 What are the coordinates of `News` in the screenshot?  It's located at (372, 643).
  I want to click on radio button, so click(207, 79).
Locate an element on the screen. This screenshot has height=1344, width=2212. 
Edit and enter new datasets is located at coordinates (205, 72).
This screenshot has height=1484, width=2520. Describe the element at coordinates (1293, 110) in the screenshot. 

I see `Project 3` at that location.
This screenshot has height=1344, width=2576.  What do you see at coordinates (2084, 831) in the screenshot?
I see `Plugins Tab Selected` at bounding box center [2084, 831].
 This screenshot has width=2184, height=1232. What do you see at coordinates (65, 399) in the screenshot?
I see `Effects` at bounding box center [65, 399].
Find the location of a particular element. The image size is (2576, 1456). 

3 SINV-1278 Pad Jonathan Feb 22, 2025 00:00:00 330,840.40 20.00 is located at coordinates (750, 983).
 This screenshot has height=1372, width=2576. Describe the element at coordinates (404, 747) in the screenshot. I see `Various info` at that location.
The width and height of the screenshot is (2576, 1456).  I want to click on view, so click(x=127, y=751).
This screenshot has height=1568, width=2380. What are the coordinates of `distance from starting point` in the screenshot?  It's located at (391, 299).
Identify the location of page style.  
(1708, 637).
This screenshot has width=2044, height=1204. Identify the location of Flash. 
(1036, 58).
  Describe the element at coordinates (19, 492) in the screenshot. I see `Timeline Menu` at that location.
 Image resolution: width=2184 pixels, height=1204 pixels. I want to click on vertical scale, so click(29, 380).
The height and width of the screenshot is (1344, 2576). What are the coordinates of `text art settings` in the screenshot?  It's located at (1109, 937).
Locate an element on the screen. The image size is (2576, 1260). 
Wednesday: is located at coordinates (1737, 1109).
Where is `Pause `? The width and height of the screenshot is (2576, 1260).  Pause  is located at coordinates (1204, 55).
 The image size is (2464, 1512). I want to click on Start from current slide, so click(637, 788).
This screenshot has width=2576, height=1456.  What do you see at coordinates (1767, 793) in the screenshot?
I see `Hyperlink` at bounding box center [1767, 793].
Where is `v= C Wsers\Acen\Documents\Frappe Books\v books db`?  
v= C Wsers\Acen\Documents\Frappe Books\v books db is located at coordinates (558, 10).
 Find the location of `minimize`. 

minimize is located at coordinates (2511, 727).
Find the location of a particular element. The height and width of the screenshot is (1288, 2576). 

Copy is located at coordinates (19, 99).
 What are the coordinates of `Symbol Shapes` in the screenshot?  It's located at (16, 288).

Objective
Count the lines of the material above that contain the string "books", and give only the number.

Answer in full
2